Glancing down at the stats, she groaned inwardly. She’d hoped she could’ve kept the recent surge in dead patients internal, but that gum-cracking sheriff had to shove his nose in it. How she hated it when people chewed gum. It always reminded her of cows chewing grass. And when the people cracked their gum, well, it was like nails on a chalkboard for her. Sheriff Wexler loved cracking his damn gum.

Corporate had become aware of all the deaths and now the situation had blown up into a proper maelstrom. She groaned again and grabbed a small key from her coin purse. Unlocking the bottom drawer in her desk, she took out a bottle of vodka. She’d only have a few nips. God knew she deserved it after the hellacious week she’d had.

Pouring her medicine into the Dixie cup, she leaned back in her office chair and sipped it. The smoothness from the clear liquor calmed her as it made its way down her throat, spreading warmth in her chest, and finally in her stomach.

“What’s the big deal anyway?” she muttered out loud. “It wasn’t like the patients were young, healthy people.” She took another sip. The truth was that the four patients who’d died in the last few weeks—Rose Higgins, Lucille Heller, Albert Swartz, and Henny Simpson—were all old, frail, and in poor health. She saw it as a blessing that those patients left the world to enter another one where disease didn’t exist. If one of the deceased patients would’ve been her parent or grandparent, she would’ve thanked God for sparing them more years of pain.

Another long pour in her cup. “That stupid sheriff’s saying it’s murder. Now I got all the attention on me.” She couldn’t screw this up. Her job paid well, and, for the most part, she loved it.

The buzzer on her phone made her jump, spilling her drink all over her desk. “Shit!” She quickly grabbed some paper towels and soaked up the liquid.

Pushing the buzzer, she said, “Yes?”

“Sheriff Wexler’s here to see you.”

“Thanks. Give me a minute.” She wrapped the paper towels in several plastic bags, sprayed air freshener on her desk and around the room, and popped in two mints. She went over to the door, plastered a smile on her face, and opened it.

“Sheriff Wexler. How good to see you. Won’t you come in?”

The tall man sank down into one of the chairs. “You got a problem at your facility,” he said without any pleasantries. How she hated boorish men.

“Do I?”

“You’ve got patients dying way more than any other facility in town or the county. Hell, you’ve got a higher deaths-per-patient ratio than any facility in Durango. Something’s going on here.”

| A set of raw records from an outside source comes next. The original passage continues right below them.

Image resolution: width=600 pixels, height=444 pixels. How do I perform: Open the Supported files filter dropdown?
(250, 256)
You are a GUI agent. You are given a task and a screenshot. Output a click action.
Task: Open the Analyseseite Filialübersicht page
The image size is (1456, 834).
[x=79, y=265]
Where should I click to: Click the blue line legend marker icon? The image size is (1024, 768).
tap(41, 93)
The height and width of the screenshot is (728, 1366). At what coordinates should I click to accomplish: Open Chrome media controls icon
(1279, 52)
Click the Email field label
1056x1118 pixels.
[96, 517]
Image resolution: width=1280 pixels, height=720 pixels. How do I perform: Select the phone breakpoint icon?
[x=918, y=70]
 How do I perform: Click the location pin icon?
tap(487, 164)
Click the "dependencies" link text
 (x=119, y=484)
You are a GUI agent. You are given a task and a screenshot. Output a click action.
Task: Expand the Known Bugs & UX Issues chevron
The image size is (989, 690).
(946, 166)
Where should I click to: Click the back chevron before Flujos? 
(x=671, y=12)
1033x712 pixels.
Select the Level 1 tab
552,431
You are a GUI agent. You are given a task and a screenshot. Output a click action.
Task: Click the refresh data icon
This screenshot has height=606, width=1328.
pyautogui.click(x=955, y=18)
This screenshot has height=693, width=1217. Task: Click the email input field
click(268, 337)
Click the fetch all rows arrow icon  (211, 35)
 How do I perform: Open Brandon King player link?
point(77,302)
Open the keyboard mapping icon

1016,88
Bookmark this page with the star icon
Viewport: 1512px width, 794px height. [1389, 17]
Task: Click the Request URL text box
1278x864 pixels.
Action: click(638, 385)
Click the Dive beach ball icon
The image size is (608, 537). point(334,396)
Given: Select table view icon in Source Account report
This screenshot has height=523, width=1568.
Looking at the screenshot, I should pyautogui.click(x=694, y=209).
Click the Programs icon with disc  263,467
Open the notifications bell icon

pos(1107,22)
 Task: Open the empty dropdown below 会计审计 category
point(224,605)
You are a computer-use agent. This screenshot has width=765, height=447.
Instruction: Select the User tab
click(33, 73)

She forced out a chuckle. “We deal in very sick patients. They die. Sometimes it happens that we have a rash of deaths, depending on how many terminally ill patients we have at one time. Sometimes we may only have one or none. I don’t know what more I can say.”

“There’re people a lot sicker than the ones who’ve died. Some of them weren’t that sick, like Mrs. Heller or Mrs. Higgins. I talked to their doctor.”

She smiled. “Dr. Daniels was their doctor. Out of the three doctors here, he’s the most optimistic. Dr. Rudman is definitely more realistic about the patients and what the quality of their life is. I would say Dr. Daniels probably held out a lot of hope in his assessment of the two women you mentioned. They were both quite ill.”

“But you got sicker ones here. I’ve been talking with all three of the doctors and they all told me that.”

“Of course we do, but I can’t play God and decide who lives and dies. In life, things don’t work logically a lot of the times.”

Wexler leaned forward and propped his elbows on her desk. “Well, someone’s playing God around here, and I aim to find out who.” He took out a document and handed it to her. It was a subpoena asking for all written records for patients and employees.

When he cracked his gum, it was like a bullwhip snapping in the air. She jumped up, her nerves on edge, her fingers trembling slightly. She needed a drink.

“Of course, it’ll take some time to gather all the records you’re requesting.” Get the fuck out of my office, you inconsequential man.

“Of course. I took that into account when I put the date in the subpoena that we need them produced by.” He walked over to the door, opened it, and walked out.

She dashed over, locked it, then scurried over to her desk and took out the bottle of vodka again.

“Just a few nips,” she said to no one as she brought the bottle to her lips.